Marlon Peterson: Incarceration, Redemption, and an Abolitionist's Freedom Song

Everything we were taught to believe about crime, justice, race, and gender needs to be criticized, says Marlon Peterson: We need to recenter humanity in accountability measures; we must allow room for various identities in criminal justice discourse. Formerly incarcerated author and activist Marlon Peterson is one of the many vanguards in changing the world we live in, and he documents it all in his new memoir Bird Uncaged.

Born and raised by Trinidadian parents in Brooklyn, NY, Peterson spent his childhood adjacent to ongoing city violence while simultaneously preaching the good word alongside his father, a devout Jehovah's Witness. His parents immigrated to the United States to achieve the long-desired American Dream, and Peterson too believed it was possible. But in the aftermath of physical and sexual trauma, Peterson made a series of choices that led to his participation in a robbery that resulted in two murders, granting him 10 years in prison at the age of 19. Spending his twenties incarcerated, Peterson completed his Associates Degree in Criminal Justice with Honors and immersed himself in anti-violence activism, education and prison abolition.

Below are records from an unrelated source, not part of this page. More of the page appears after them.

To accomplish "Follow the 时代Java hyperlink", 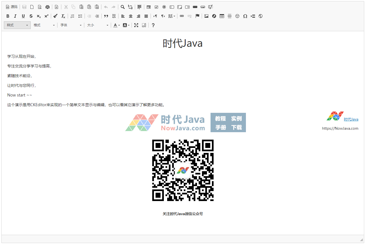I will pyautogui.click(x=351, y=119).

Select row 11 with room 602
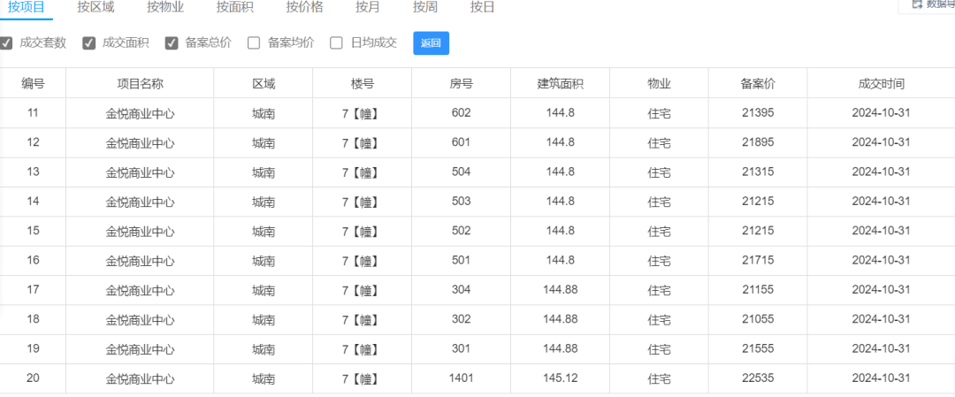478,113
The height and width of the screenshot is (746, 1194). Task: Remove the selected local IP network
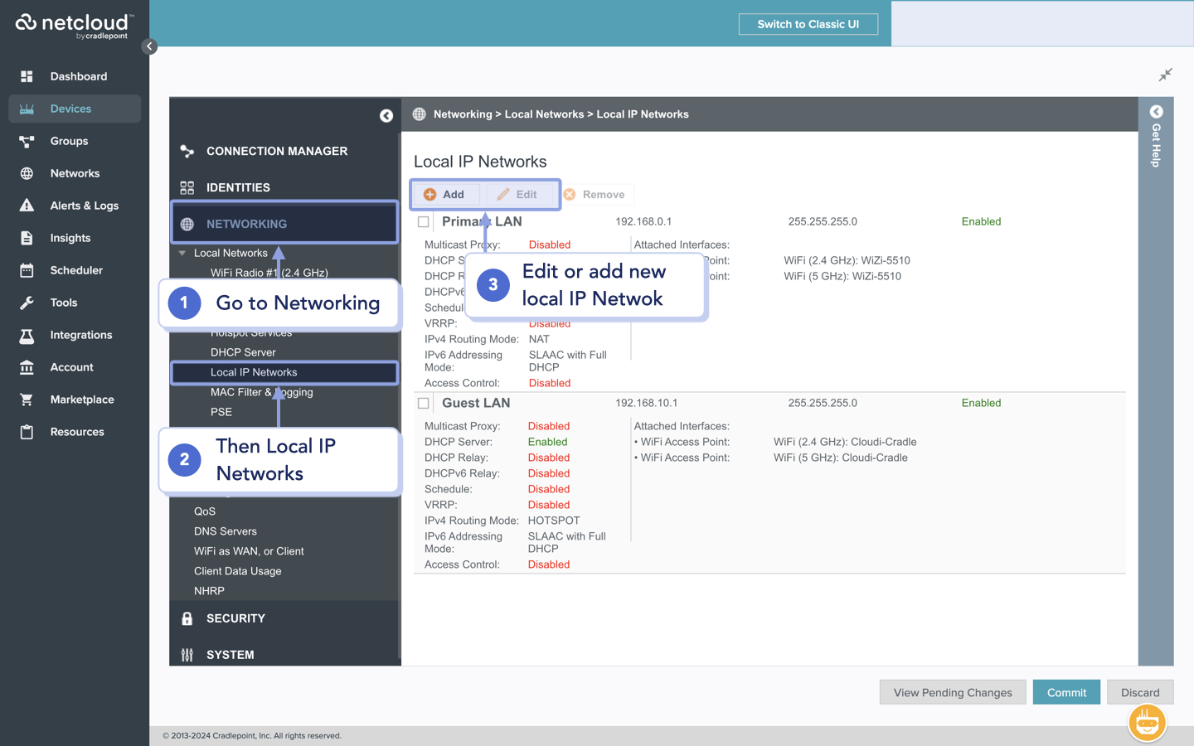[x=597, y=194]
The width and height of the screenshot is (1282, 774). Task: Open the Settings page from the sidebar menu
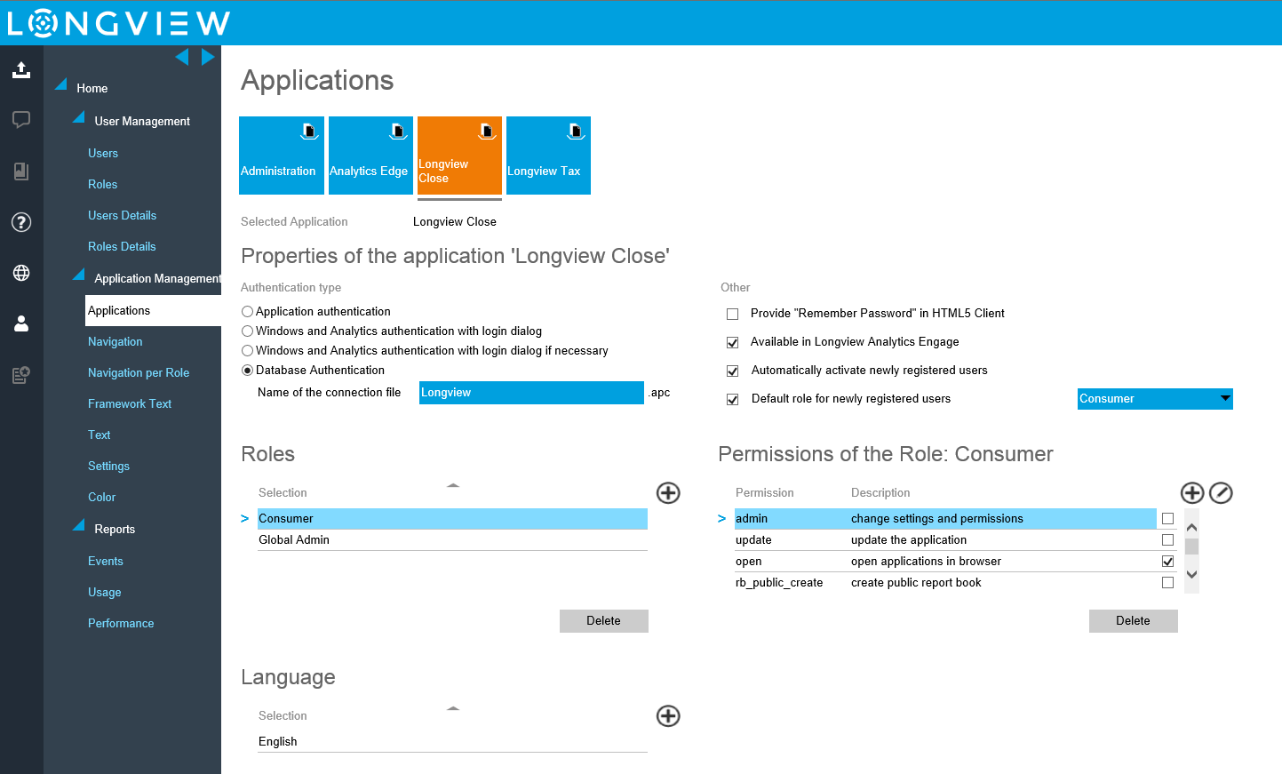(x=108, y=466)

In Bird Uncaged, Peterson exposes the brutality of incarceration and the hollowness of the American Dream. He encourages us all to reveal and break from the many cages — both physical and metaphorical — created and maintained by American society.

Join us as Marlon Peterson envisions a new world that focuses on healing instead of punishment, an end to mass incarceration, and a new vision of justice.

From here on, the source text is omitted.